WORK INSTRUCTIONS:
Below is a block of records; please copy all of them exactly.

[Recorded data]
- - -

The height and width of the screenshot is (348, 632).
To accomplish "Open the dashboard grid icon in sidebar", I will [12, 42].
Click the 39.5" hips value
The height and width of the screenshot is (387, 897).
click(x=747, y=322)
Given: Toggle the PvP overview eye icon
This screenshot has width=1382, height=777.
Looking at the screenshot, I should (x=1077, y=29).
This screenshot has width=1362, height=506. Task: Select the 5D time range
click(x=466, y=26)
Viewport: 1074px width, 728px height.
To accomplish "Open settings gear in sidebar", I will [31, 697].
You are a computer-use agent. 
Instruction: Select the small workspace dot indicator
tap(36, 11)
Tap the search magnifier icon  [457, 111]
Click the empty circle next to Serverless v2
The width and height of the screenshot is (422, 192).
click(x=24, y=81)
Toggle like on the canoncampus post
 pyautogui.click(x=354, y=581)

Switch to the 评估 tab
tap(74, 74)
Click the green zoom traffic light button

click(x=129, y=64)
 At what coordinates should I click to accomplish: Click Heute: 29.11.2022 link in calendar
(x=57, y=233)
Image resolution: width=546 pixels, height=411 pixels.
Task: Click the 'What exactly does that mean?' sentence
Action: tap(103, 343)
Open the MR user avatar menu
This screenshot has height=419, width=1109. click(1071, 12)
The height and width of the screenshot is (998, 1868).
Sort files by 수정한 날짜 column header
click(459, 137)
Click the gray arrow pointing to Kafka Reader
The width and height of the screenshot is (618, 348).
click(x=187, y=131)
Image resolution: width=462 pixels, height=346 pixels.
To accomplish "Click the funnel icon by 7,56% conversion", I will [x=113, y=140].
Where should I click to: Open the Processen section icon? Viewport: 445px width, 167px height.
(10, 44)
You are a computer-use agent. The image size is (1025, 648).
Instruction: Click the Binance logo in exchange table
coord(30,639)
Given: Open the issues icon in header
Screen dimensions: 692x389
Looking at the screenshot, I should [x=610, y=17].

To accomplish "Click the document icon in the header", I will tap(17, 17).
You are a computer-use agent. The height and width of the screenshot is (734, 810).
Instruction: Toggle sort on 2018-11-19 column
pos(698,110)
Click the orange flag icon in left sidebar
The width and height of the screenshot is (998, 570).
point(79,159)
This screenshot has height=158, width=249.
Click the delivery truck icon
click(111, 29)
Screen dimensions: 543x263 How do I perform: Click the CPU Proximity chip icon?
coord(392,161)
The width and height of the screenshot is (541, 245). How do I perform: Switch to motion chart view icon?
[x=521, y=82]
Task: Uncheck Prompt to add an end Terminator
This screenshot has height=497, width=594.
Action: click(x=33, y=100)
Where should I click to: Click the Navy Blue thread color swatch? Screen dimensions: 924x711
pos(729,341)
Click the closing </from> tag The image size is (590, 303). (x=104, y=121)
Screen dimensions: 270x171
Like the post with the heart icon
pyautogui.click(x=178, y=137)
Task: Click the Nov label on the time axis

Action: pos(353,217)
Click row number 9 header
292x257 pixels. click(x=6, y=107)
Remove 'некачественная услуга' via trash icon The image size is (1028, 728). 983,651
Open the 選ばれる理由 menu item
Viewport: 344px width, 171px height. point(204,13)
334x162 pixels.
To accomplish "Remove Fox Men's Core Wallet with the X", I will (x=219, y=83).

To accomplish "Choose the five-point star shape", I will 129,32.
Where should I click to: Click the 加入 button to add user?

- - -

EXERCISE ANSWER:
The height and width of the screenshot is (348, 632).
To accomplish "Open the dashboard grid icon in sidebar", I will [12, 42].
Click the 39.5" hips value
The height and width of the screenshot is (387, 897).
click(x=747, y=322)
Given: Toggle the PvP overview eye icon
This screenshot has width=1382, height=777.
Looking at the screenshot, I should (x=1077, y=29).
This screenshot has width=1362, height=506. Task: Select the 5D time range
click(x=466, y=26)
Viewport: 1074px width, 728px height.
To accomplish "Open settings gear in sidebar", I will [31, 697].
You are a computer-use agent. 
Instruction: Select the small workspace dot indicator
tap(36, 11)
Tap the search magnifier icon  [457, 111]
Click the empty circle next to Serverless v2
The width and height of the screenshot is (422, 192).
click(x=24, y=81)
Toggle like on the canoncampus post
 pyautogui.click(x=354, y=581)

Switch to the 评估 tab
tap(74, 74)
Click the green zoom traffic light button

click(x=129, y=64)
 At what coordinates should I click to accomplish: Click Heute: 29.11.2022 link in calendar
(x=57, y=233)
Image resolution: width=546 pixels, height=411 pixels.
Task: Click the 'What exactly does that mean?' sentence
Action: tap(103, 343)
Open the MR user avatar menu
This screenshot has height=419, width=1109. click(1071, 12)
The height and width of the screenshot is (998, 1868).
Sort files by 수정한 날짜 column header
click(459, 137)
Click the gray arrow pointing to Kafka Reader
The width and height of the screenshot is (618, 348).
click(x=187, y=131)
Image resolution: width=462 pixels, height=346 pixels.
To accomplish "Click the funnel icon by 7,56% conversion", I will [x=113, y=140].
Where should I click to: Open the Processen section icon? Viewport: 445px width, 167px height.
(10, 44)
You are a computer-use agent. The image size is (1025, 648).
Instruction: Click the Binance logo in exchange table
coord(30,639)
Given: Open the issues icon in header
Screen dimensions: 692x389
Looking at the screenshot, I should [x=610, y=17].

To accomplish "Click the document icon in the header", I will tap(17, 17).
You are a computer-use agent. The height and width of the screenshot is (734, 810).
Instruction: Toggle sort on 2018-11-19 column
pos(698,110)
Click the orange flag icon in left sidebar
The width and height of the screenshot is (998, 570).
point(79,159)
This screenshot has height=158, width=249.
Click the delivery truck icon
click(111, 29)
Screen dimensions: 543x263 How do I perform: Click the CPU Proximity chip icon?
coord(392,161)
The width and height of the screenshot is (541, 245). How do I perform: Switch to motion chart view icon?
[x=521, y=82]
Task: Uncheck Prompt to add an end Terminator
This screenshot has height=497, width=594.
Action: click(x=33, y=100)
Where should I click to: Click the Navy Blue thread color swatch? Screen dimensions: 924x711
pos(729,341)
Click the closing </from> tag The image size is (590, 303). (x=104, y=121)
Screen dimensions: 270x171
Like the post with the heart icon
pyautogui.click(x=178, y=137)
Task: Click the Nov label on the time axis

Action: pos(353,217)
Click row number 9 header
292x257 pixels. click(x=6, y=107)
Remove 'некачественная услуга' via trash icon The image size is (1028, 728). 983,651
Open the 選ばれる理由 menu item
Viewport: 344px width, 171px height. point(204,13)
334x162 pixels.
To accomplish "Remove Fox Men's Core Wallet with the X", I will (x=219, y=83).

To accomplish "Choose the five-point star shape", I will 129,32.
Where should I click to: Click the 加入 button to add user?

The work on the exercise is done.